オセロの商標とその影響
出典: フリー百科事典『ウィキペディア(Wikipedia)』 (2022/05/21 17:32 UTC 版)
「オセロ (ボードゲーム)」の記事における「オセロの商標とその影響」の解説
ゲームとしての独自性の有無はともかくとして、長谷川の構築した名称・用具・環境を伴うブランド力によってオセロは全世界に普及した。オセロの認知度が向上するに伴い、次第にリバーシ自体がオセロの影響を受けるようになった。 20世紀のリバーシにはクロス、パラレル、オリジナルの3つの初期配置ルールが存在することは前述したが、現代ではパラレルやオリジナルのルールでプレイされることはほとんどなく、オセロと同様のクロス配置が主流となっている。また、石の色も黒白、黒赤、赤白の3パターンがあったが、こちらも現代ではオセロと同じ黒白が主流となっている。つまり、もはや両者に違いはなく、実質的にリバーシはオセロの別名と言いうる状況となっている。 これは、オセロの商標権を持つツクダ(ツクダオリジナル、パルボックス、メガハウス)以外の各社が、商標権との抵触を避けつつオセロと同様の商品を販売するためにリバーシの名を借りたためである。1973年のオセロ発売当初、「オセロ」という商品名は商標として、黒白の石や緑の盤面などのデザインは意匠として、ともにツクダによって登録され、権利保護の対象となっていた。その後、意匠権は保護期間の20年が満了したため、他社も同一のデザインを使用することができるようになったが、商標権はなおも保護が続いている。そこで、他社は、オセロはリバーシの商品名の一つであるとする見解に基づき、「リバーシ」の商品名でオセロと同一デザインの商品を発売するのが一般的となっているのである。 1999年には、日本最大手のオセロ情報サイトを運営していた元タイトルホルダーのオセロ選手に対し、ツクダオリジナルが商標権侵害であるとして内容証明郵便を送り付けたことがきっかけとなって、日本で商標権のないリバーシに着目する動きが広まり、元タイトルホルダー4名を含む多数の高段者たちが集まって日本リバーシ協会を設立した。
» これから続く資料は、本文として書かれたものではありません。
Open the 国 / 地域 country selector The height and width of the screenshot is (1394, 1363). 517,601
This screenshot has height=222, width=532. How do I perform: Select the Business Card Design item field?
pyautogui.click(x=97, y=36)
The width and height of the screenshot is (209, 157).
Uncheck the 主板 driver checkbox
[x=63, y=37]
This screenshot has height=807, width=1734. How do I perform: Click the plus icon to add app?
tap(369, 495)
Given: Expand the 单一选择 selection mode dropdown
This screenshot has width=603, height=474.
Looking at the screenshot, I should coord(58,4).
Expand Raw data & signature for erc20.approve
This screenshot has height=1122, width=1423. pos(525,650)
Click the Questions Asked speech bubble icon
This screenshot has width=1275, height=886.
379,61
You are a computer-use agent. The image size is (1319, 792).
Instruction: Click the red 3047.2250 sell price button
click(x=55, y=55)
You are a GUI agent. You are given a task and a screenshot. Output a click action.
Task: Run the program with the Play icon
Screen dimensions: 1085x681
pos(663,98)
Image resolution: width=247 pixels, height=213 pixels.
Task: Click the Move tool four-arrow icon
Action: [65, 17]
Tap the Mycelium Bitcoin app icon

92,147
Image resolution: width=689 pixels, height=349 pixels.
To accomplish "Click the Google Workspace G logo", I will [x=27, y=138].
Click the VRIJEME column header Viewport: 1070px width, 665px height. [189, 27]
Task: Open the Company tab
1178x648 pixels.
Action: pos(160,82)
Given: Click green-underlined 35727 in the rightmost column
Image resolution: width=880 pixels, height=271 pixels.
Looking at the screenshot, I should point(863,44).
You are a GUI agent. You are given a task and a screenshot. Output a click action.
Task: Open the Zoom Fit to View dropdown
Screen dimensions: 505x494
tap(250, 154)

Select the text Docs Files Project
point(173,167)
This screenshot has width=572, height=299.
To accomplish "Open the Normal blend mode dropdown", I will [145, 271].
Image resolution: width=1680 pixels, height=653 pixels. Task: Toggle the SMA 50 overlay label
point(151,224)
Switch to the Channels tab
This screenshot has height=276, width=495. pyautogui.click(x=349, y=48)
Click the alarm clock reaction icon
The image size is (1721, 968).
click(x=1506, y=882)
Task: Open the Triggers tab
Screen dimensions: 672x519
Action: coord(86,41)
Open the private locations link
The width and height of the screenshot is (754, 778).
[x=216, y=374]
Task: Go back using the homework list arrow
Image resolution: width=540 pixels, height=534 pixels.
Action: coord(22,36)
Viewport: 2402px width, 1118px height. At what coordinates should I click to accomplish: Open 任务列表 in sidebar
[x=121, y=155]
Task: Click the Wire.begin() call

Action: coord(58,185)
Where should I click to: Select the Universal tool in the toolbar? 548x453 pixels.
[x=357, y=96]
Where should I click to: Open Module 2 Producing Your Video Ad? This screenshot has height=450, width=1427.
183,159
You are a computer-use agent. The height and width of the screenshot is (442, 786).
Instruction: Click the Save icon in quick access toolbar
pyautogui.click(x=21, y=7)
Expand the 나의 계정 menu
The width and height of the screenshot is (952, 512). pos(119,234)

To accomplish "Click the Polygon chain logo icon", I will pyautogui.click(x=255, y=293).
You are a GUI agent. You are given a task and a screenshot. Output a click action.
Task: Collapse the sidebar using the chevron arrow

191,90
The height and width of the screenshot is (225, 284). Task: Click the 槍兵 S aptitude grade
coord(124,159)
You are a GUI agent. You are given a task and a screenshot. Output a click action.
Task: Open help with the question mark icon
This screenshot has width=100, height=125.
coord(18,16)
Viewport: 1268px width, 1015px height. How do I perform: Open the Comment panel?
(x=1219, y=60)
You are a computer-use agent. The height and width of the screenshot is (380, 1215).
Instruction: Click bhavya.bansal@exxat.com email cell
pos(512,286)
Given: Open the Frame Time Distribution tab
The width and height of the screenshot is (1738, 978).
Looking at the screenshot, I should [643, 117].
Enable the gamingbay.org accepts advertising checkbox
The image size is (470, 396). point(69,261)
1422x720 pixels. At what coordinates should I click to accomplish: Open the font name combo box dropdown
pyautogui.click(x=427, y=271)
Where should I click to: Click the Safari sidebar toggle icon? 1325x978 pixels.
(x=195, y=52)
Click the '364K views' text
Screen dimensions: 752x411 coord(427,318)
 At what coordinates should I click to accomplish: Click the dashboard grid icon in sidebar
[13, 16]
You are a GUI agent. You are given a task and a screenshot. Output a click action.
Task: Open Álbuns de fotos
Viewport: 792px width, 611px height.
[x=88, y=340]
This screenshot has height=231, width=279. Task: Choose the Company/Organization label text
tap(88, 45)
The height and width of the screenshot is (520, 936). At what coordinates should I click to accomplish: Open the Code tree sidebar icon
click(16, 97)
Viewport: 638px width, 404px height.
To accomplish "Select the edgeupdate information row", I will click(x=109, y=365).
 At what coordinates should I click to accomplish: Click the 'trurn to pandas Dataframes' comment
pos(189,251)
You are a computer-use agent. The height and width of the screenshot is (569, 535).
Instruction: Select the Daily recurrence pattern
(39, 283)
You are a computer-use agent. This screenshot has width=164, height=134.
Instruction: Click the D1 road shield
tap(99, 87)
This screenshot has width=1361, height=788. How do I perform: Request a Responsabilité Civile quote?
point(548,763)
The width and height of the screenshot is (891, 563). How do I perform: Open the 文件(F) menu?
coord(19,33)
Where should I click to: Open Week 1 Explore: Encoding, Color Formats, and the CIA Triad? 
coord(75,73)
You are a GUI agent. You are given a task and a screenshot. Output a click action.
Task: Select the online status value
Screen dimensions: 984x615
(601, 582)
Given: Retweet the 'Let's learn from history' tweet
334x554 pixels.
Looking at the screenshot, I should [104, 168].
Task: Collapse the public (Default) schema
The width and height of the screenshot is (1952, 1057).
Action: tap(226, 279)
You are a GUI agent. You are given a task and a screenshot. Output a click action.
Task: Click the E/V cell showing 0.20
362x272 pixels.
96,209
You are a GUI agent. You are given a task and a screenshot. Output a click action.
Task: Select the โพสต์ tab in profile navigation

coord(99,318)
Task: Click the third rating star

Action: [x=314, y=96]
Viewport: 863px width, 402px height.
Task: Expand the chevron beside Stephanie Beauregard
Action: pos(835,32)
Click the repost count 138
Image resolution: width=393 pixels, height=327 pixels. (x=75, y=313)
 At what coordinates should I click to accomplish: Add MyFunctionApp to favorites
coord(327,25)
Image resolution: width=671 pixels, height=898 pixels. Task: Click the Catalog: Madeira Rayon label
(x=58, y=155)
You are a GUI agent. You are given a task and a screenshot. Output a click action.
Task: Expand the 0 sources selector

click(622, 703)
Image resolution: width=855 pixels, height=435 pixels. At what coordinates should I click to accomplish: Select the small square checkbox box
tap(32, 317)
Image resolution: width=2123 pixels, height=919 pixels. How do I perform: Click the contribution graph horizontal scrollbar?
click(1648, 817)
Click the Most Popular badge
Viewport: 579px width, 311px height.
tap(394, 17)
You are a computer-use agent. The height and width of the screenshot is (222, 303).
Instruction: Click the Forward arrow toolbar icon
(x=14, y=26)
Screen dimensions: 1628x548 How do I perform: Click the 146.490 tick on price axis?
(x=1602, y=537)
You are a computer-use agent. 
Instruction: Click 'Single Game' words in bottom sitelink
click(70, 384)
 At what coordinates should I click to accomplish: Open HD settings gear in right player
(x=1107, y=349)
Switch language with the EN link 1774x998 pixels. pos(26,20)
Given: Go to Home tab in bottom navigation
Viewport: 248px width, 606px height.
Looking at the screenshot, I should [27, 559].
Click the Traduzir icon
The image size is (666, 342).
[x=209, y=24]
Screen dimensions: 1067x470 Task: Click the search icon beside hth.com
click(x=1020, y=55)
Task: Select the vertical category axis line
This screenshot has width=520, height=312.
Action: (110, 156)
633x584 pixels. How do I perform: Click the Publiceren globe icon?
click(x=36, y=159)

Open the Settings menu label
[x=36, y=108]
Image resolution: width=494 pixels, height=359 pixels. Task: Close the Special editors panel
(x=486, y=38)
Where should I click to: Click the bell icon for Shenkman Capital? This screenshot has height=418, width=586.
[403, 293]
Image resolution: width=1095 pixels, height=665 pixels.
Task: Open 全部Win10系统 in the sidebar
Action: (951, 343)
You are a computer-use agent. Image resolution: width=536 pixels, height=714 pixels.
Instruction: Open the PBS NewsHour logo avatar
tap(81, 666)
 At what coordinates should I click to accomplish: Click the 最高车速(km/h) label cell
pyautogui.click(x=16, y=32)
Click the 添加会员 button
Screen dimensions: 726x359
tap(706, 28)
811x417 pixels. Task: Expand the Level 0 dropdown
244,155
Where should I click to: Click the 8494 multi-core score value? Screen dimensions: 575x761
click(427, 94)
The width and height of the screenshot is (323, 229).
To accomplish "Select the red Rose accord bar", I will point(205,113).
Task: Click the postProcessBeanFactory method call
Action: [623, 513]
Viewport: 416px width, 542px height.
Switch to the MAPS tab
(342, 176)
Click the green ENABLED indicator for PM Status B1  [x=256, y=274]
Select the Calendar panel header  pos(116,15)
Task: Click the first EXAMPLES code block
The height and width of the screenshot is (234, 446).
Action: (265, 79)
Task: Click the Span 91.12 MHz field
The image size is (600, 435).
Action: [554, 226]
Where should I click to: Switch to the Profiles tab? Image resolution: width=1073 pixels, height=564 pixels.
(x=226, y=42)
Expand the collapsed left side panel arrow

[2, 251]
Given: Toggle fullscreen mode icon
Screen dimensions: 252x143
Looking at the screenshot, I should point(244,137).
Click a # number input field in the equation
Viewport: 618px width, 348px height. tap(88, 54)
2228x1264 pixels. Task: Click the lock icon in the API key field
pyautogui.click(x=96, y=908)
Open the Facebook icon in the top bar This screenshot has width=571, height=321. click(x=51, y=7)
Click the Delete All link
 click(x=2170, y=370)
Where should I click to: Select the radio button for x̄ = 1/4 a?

日本リバーシ協会の理事に対して「リバーシ禁止—オセロ連盟を除名」と題した脅迫状が送り付けられる事件が発生し、日本オセロ連盟の一部幹部からは、リバーシはオセロと敵対するゲームであるとして日本リバーシ協会を排斥する主張がなされたとされる。その後、日本リバーシ協会は活動を停止した。 なお、日本の公共放送NHKでは、オセロの商標を避けるために「黒と白の石を取り合うゲーム」などと言い換えて報道していたことがある。